Les nouvelles technologies au service de nouvelles opportunités

La gestion d’actifs est un domaine où il faut non seulement faire preuve d’habileté… mais aussi d’une habileté qui sorte du lot. L’adoption des nouvelles technologies sera pour les gérants actifs un moyen de damer le pion aux gérants passifs. Le Machine Learning et l’intelligence artificielle présentent un énorme potentiel aux gestionnaires d’actifs pour appuyer leurs décisions d’investissement et apporter de meilleurs résultats aux investisseurs, en particulier s’ils s’appuient sur l’expérience humaine.

L’adoption des nouvelles technologies sera pour les gérants actifs
un moyen de damer le pion aux gérants passifs.

Le Machine Learning est lié au Big Data: pour apprendre, les machines doivent se nourrir d’une quantité massive de données. Selon la loi fondamentale de la gestion active de Grinold, la réalisation de rendements ajustés du risque élevés dépend de trois dimensions: le talent du gérant, le nombre de décisions d’investissement indépendantes prises et la transposition de ces connaissances dans la mise en œuvre du portefeuille. Si l’alpha est généré à travers une exploitation habile de l’information, l’énorme augmentation du volume de données disponibles offre aux gérants actifs l’opportunité de transformer leurs recherches en nouvelles sources de rendement.

La gestion active a un rôle sociétal à jouer

Avec la tendance à long terme vers un capitalisme plus résolu, on reconnaît de plus en plus que les gestionnaires jouent un rôle croissant dans la société grâce aux investissements qu’ils font. C’est particulièrement vrai pour les gestionnaires actifs, qui peuvent allouer le capital de manière responsable pour financer une croissance de manière durable. Mieux, bien que les gérants passifs aient contribué à réduire le coût de l’investissement, les gérants actifs, à travers la recherche et la découverte des prix, sont indispensables pour déterminer la juste valeur des investissements.

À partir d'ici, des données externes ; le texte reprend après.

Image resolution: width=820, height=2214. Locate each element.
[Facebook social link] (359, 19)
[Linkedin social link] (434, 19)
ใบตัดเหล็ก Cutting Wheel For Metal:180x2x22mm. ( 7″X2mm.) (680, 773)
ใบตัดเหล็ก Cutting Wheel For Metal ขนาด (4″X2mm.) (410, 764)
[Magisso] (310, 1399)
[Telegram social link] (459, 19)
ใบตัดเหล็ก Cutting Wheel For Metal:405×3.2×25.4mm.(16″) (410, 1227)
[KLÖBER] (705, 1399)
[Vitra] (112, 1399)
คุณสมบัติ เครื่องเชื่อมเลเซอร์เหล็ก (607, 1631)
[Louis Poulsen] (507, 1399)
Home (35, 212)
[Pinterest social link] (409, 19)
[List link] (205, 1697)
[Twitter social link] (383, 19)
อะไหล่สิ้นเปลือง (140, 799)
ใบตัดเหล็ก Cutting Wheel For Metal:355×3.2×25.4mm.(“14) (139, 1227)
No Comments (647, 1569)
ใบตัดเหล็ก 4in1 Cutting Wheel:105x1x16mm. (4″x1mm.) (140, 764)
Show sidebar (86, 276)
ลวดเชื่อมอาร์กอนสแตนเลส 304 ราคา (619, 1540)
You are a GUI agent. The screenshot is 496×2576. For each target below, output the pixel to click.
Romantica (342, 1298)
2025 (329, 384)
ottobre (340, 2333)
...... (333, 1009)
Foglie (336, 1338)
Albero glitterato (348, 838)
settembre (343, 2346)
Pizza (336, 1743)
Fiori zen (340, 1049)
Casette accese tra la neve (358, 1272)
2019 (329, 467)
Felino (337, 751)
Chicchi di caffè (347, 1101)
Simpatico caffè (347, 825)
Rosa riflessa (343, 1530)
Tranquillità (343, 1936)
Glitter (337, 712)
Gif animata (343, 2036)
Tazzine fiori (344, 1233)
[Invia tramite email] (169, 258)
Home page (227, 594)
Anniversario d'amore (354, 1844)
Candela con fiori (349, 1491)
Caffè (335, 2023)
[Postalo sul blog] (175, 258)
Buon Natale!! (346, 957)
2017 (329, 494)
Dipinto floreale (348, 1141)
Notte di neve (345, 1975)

La nécessité est mère de la créativité

La croissance exponentielle du nombre d’acteurs du marché, y compris les stratégies algorithmiques, a réduit la réserve d’alpha disponible, ce qui signifie qu’une certaine consolidation se dessine et que seuls ceux en mesure de démontrer une réelle valeur ajoutée prospéreront.

Le développement de l’investissement passif a été synonyme de difficultés, mais aussi d’opportunités pour les gérants actifs. Les conditions de marché devraient devenir plus avantageuses pour ces derniers alors que nous entrons dans une nouvelle phase du cycle qui donne de nouveau la priorité aux fondamentaux et à la gestion du risque. Néanmoins, les gestionnaires actifs devront impérativement s’adapter aux évolutions et aux besoins changeants des investisseurs afin d’obtenir des résultats plus durables et reproductibles dans l’avenir.